DELAYED EXCHANGE VS SIMULTANEOUS EXCHANGE – DETAILED ANALYSIS
We are often asked, given a choice, would we recommend a Simultaneous Exchange or a Delayed Exchange?
Many years in the past, a Simultaneous Exchange was preferred because there were few rules or guidelines on how to safely complete a Delayed Forward Tax Deferred Exchange. However, since the IRS has now issued specific Regulations for Forward Tax Deferred Delayed Exchanges, our answer has changed.
The IRS Regulations now provide a “safe harbor” for a Forward Delayed Exchange, which is handled by a Qualified Intermediary. Safe harbor rules are fairly clear and remove much of the uncertainty about how to successfully structure a Delayed Forward Tax Deferred Exchange. There are no corresponding IRS safe harbors for Simultaneous Exchanges.
A Simultaneous Exchange is a transaction in which the disposition of the Relinquished Property and the acquisition of the Replacement Property are accomplished in mutually interdependent escrows.
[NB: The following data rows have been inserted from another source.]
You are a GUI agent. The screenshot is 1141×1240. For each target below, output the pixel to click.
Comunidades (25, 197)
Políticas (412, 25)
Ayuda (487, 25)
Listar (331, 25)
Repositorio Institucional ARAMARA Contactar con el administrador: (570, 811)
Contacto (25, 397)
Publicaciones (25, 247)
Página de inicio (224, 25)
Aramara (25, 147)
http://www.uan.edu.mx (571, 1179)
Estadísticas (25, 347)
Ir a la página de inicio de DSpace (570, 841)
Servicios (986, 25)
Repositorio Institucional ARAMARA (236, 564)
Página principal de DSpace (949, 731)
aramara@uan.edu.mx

Closing of the Relinquished Property cannot occur without the closing of the Replacement Property and vice versa.
Because the closing of the Relinquished and Replacement Property is mutually interdependent, the buyer of the Relinquished Property and the seller of the Replacement Property must be ready to perform at the same time. It also requires more cooperation from the buyer of the Relinquished Property and for the seller of the Replacement Property than does a Delayed Forward Exchange.
In a Simultaneous Exchange, the buyer of the Relinquished Property and the seller of the Replacement Property must execute an Exchange Agreement and Escrow Instructions that tie all of the property transfers together.
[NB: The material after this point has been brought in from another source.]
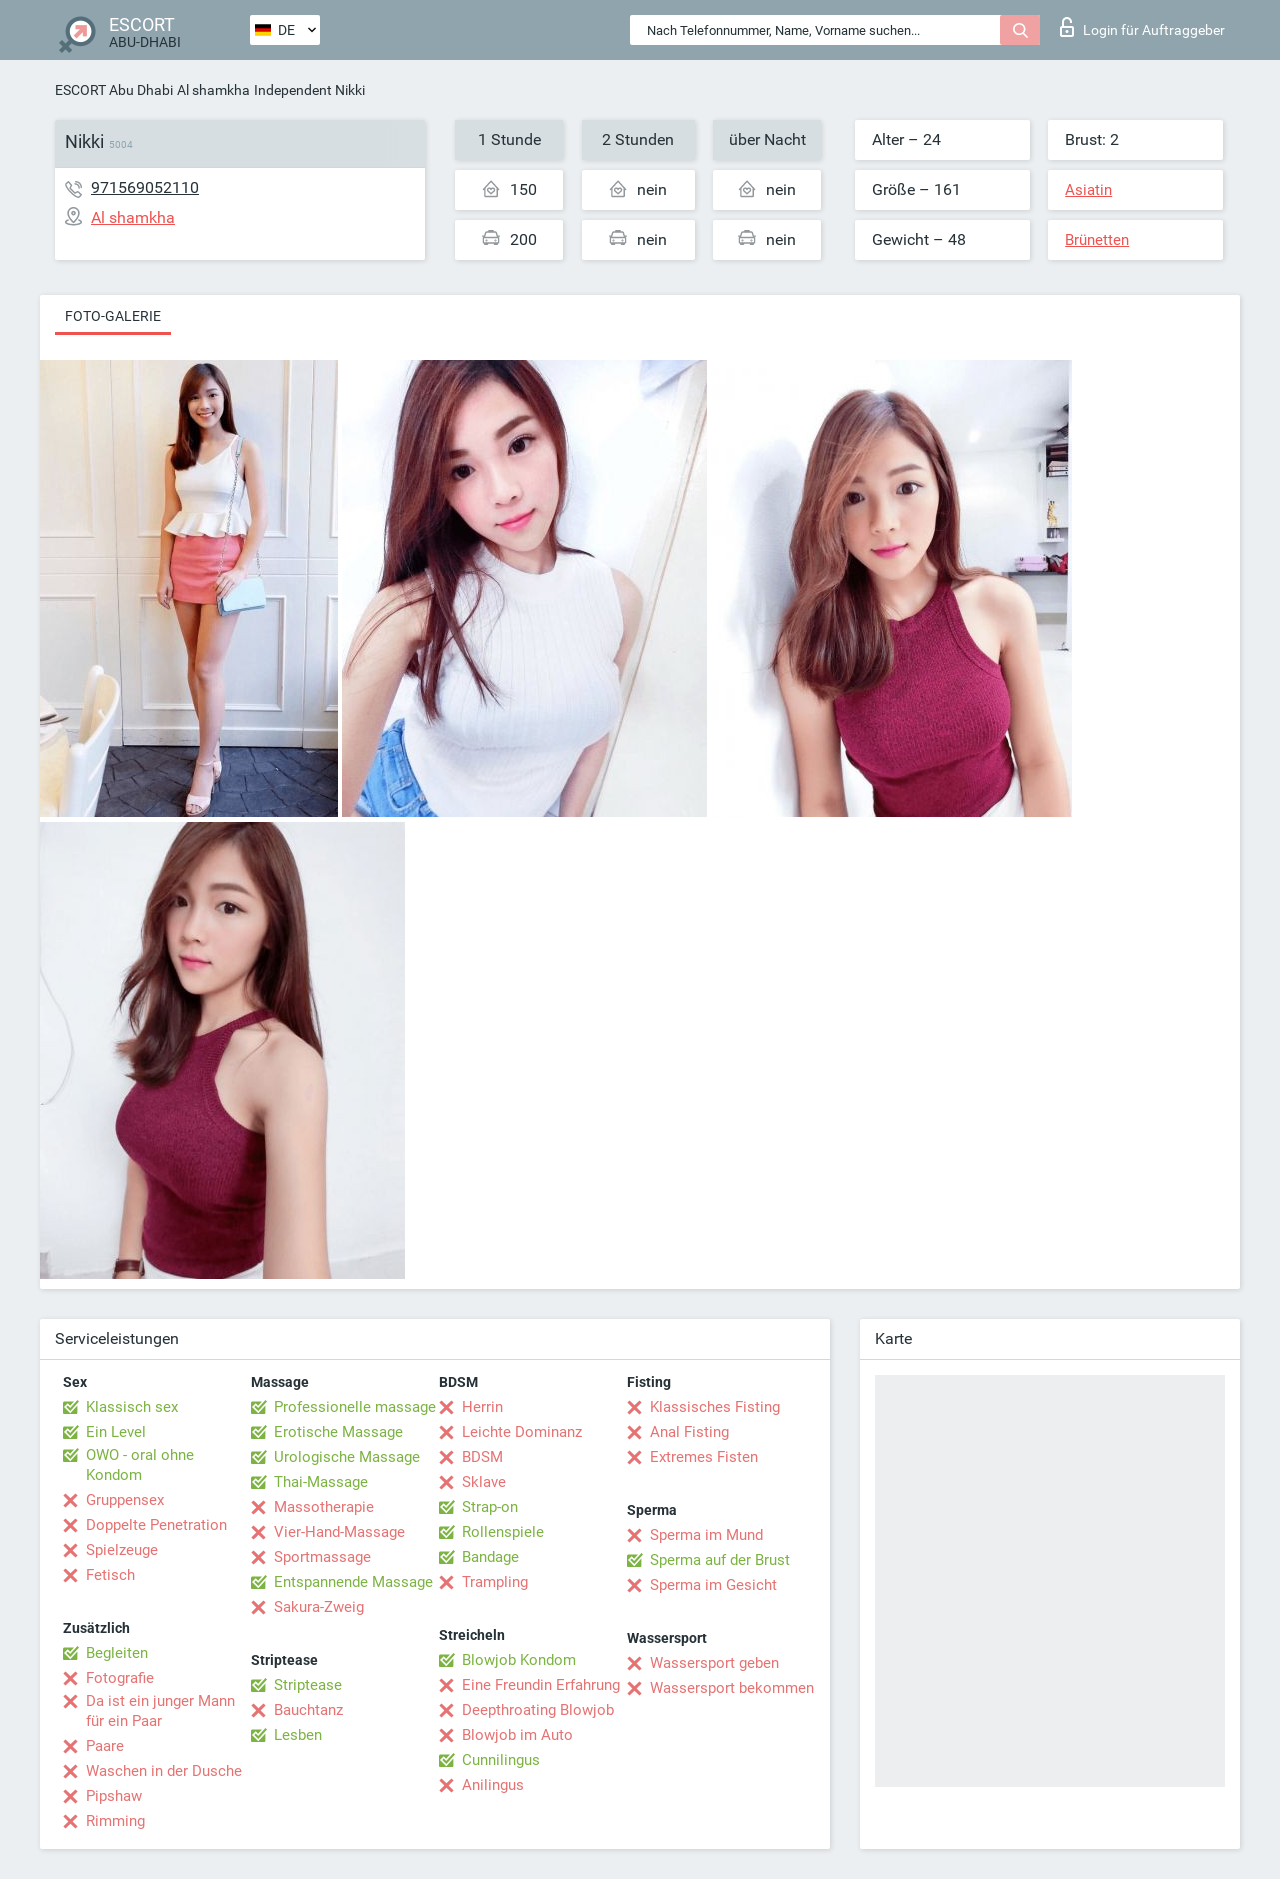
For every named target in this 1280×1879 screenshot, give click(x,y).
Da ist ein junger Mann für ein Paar (160, 1711)
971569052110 (145, 187)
The Relinquished Property and the Replacement Property, possibly being located in different counties or states, can add more complexity to a simultaneous Exchange. A Simultaneous Exchange, taking place in different counties or states and on different dates, is theoretically possible but practically difficult.
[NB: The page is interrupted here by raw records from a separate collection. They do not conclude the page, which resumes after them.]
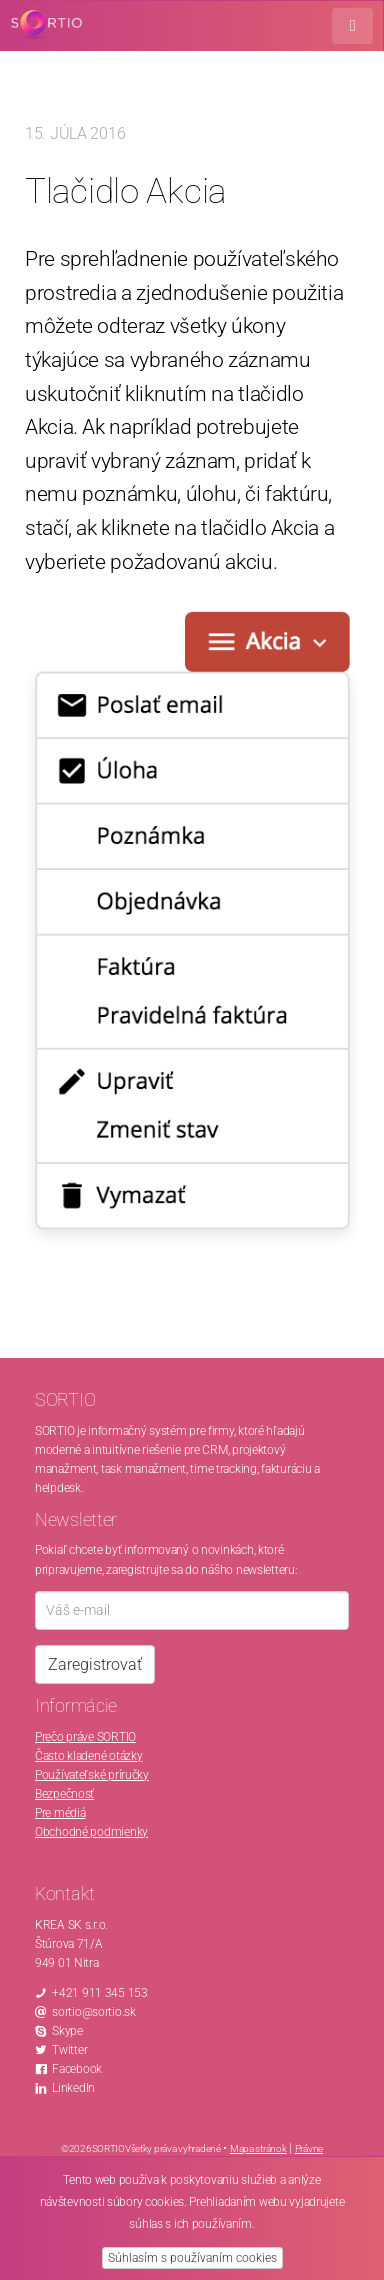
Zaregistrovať (95, 1664)
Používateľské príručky (92, 1775)
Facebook (77, 2069)
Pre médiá (60, 1813)
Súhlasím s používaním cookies (192, 2258)
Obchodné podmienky (91, 1832)
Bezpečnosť (64, 1794)
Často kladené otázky (88, 1756)
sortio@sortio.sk (94, 2012)
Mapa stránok (258, 2148)
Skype (67, 2031)
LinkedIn (73, 2088)
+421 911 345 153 (100, 1993)
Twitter (69, 2050)
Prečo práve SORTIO (85, 1737)
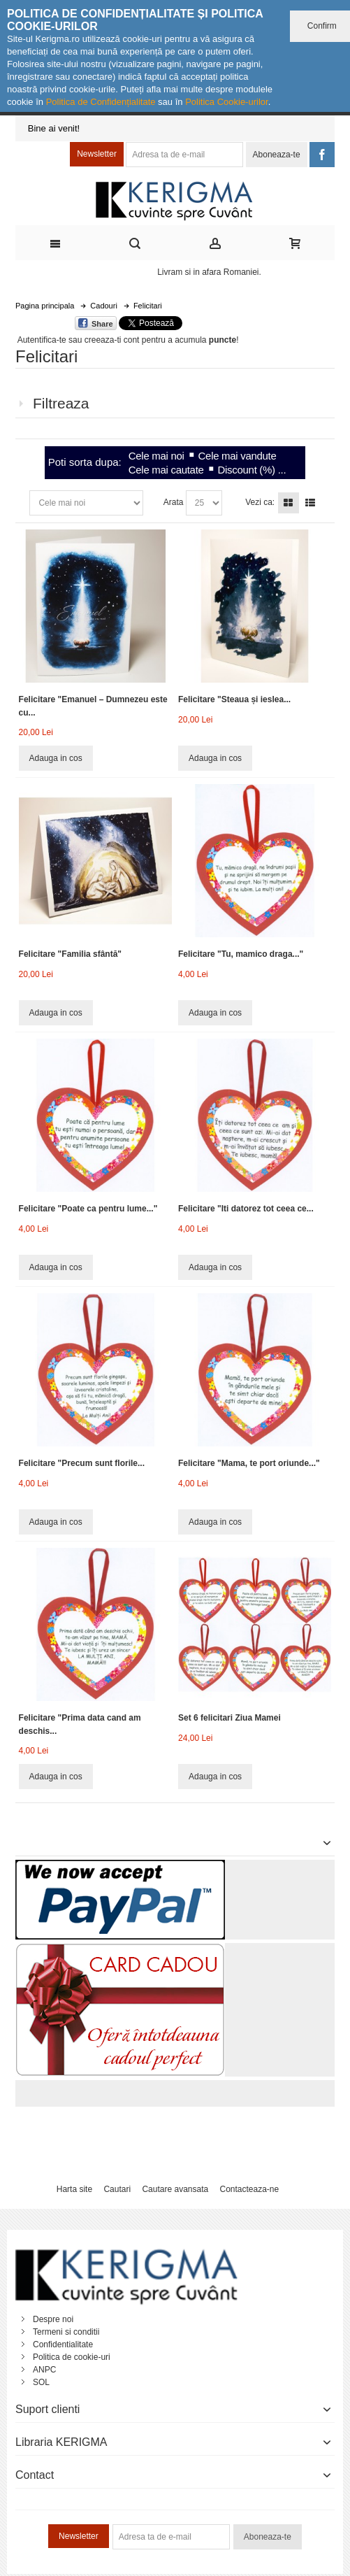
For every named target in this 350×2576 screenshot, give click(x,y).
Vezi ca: (260, 502)
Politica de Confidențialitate (101, 102)
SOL (41, 2382)
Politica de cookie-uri (71, 2357)
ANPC (44, 2370)
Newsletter (97, 154)
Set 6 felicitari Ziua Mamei (229, 1718)
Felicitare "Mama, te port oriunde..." (249, 1463)
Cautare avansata (175, 2189)
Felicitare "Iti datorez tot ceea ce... (246, 1209)
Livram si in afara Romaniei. (209, 272)
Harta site (74, 2189)
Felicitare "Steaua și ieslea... (234, 699)
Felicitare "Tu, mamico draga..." (240, 954)
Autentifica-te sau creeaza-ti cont (78, 340)
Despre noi (53, 2319)
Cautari (117, 2189)
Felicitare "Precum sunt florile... (82, 1463)
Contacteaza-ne (249, 2189)
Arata (173, 502)
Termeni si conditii (66, 2332)
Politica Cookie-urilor (226, 102)
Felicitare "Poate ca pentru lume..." (88, 1209)
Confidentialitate (63, 2344)
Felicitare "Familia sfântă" (70, 954)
Normally, business concerns or practical problems will dictate whether the exchange will be simultaneous or delayed. Sometimes the lender providing purchase money financing or title problems on either property make the simultaneous closing of the properties impossible. The difficulty of holding a Simultaneous Exchange together greatly increases if there are multiple exchanges or multiple target properties involved. Sometimes the Exchangor is unable to find the Replacement Property before the Relinquished Property is to close making a simultaneous transaction impossible.
To cooperate in a Delayed Forward Exchange, on the other hand, the Buyer of the Relinquished Property only has to execute a Substitution Agreement accepting the Qualified Intermediary as the substituted seller of the Relinquished Property. The closing of the Relinquished Property is not tied to the closing of the Replacement Property.
To cooperate in a Delayed Exchange, the seller of the Replacement Property only has to execute a Substitution Agreement accepting the Qualified Intermediary as the substituted buyer of the Replacement Property. The closing of the Replacement Property is not tied to the closing of the Relinquished Property.
The Simultaneous Exchange has one distinct advantage over a Delayed Exchange: the Replacement Property becomes the property of the exchangor on the date of closing of the Relinquished Property. All uncertainties about future events adversely affecting the ability of the exchangor to complete the exchange are removed. Unless the Replacement Property closes; the Relinquished Property does not close.
An unsuccessful Simultaneous Exchange means that the exchangor still has the Relinquished Property. An unsuccessful Delayed Exchange means that the exchangor also has a tax liability.